On Direct Ordinary Strewing of Letters,
Saliently accomplished.

The second Mode connected with the Order of Letters is writing by process of Transference, or Scattering of Letters. Here the letters which for the purpose of revealing the secret, have been placed or are to be placed in Order are interchangeably transferred and transposed from their own position to another place or line. I say transposed, for this Mode too may not inaptly be called by the name Transposition. But since that word has been more fittingly reserved for the Interchange of Letters, which is treated in Bk. V., we do better to use here the word Transference. And, yet, perhaps, the process might more appropriately be called,–by the approximate principle, namely,–the Dispersion, or the Strewing, or the Scattering, of Letters.
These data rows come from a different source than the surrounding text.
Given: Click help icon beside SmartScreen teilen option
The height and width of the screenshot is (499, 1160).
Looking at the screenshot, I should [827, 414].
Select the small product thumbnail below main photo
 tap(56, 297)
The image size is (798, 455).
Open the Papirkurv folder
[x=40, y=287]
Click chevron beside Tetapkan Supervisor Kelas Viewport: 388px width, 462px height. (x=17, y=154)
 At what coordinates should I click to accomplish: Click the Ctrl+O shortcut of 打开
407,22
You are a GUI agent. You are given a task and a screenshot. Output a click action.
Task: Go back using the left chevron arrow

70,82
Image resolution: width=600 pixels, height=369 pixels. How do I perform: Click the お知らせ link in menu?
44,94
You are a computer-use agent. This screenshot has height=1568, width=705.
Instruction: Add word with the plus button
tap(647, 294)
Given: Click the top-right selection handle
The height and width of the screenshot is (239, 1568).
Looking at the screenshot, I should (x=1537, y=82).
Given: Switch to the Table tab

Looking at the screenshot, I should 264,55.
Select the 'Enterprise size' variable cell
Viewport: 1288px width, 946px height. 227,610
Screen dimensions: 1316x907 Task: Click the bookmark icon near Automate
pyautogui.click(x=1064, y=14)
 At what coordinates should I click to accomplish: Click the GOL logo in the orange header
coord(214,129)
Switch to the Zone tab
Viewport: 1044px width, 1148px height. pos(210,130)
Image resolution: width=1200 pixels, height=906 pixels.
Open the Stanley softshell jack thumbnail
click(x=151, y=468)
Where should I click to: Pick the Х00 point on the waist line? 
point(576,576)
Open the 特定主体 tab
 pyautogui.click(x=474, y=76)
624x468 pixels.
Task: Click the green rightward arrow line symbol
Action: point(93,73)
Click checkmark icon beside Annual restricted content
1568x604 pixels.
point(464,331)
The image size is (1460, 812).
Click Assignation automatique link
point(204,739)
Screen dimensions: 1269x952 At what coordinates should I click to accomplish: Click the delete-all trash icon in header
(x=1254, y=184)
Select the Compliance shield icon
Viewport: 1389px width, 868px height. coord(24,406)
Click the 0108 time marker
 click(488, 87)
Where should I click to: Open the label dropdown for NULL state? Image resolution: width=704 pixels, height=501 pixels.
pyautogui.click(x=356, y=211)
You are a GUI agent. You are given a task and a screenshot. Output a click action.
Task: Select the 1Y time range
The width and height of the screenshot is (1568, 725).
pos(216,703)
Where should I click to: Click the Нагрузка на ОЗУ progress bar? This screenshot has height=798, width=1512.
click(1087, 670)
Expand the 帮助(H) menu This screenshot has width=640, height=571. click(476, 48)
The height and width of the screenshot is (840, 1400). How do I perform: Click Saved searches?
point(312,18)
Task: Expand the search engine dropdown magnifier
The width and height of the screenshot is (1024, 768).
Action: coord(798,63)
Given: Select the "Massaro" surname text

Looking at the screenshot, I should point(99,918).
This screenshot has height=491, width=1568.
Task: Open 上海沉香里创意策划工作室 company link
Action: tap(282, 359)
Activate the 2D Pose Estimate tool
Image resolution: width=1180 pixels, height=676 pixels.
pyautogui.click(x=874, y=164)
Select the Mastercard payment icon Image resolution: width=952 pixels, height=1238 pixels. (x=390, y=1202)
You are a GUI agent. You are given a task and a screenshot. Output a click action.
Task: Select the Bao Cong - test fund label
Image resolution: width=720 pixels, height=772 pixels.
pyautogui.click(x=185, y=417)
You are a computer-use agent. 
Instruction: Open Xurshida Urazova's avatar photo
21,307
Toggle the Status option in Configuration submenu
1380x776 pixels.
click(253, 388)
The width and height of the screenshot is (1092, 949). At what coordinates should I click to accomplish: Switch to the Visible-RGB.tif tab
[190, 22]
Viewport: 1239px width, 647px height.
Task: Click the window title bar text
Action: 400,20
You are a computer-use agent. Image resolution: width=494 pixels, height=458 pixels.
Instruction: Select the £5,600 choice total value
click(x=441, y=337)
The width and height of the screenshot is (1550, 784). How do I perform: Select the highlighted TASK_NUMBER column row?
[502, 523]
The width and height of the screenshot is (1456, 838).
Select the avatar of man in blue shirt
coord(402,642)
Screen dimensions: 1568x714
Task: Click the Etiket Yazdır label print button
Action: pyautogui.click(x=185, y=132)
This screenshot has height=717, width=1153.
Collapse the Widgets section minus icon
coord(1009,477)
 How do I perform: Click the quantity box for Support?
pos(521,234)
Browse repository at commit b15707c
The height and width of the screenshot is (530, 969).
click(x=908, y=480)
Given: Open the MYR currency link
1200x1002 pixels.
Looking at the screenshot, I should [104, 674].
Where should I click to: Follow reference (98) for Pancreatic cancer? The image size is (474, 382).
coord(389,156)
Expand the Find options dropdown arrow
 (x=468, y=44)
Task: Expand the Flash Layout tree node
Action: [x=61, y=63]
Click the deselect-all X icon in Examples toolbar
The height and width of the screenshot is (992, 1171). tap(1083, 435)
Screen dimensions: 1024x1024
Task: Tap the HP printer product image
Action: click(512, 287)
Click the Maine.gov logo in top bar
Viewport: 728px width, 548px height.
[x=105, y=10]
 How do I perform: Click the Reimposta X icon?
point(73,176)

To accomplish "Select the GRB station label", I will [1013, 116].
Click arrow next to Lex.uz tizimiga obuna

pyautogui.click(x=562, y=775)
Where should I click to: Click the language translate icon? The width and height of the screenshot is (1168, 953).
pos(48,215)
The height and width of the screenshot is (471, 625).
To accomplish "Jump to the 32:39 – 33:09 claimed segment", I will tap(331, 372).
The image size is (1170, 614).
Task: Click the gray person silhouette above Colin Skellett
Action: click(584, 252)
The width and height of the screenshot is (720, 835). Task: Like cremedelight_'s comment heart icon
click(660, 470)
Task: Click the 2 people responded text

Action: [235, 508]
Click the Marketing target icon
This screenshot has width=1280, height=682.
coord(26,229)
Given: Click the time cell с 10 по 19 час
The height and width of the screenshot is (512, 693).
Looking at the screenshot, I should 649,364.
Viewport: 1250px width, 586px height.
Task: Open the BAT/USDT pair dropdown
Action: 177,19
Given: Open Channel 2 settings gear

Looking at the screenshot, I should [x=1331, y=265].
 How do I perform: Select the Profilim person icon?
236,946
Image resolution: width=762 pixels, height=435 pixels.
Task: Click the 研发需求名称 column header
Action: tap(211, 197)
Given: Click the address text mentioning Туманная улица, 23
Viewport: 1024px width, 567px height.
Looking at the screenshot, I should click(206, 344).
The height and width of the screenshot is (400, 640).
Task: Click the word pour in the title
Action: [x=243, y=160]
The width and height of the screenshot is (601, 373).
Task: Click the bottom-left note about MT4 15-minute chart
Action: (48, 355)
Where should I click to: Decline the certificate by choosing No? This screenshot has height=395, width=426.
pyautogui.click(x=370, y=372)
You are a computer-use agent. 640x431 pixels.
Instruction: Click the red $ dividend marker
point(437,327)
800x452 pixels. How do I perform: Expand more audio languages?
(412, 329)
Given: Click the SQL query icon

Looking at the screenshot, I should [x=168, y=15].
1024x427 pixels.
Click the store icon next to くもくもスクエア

Howbeit, this Scattering takes place by Ordinary, by Arbitrary, or by Artificial arrangement.

That Scattering, or Strewing, of Letters, again, which depends on a fixed order and a fixed principle of arrangement, takes place by Direct Mode, by Oblique Mode, or by Inverted Mode.

            Direct Ordinary Strewing, in its turn, takes place, on the basis of process, Saliently, by Graduation, or Successively.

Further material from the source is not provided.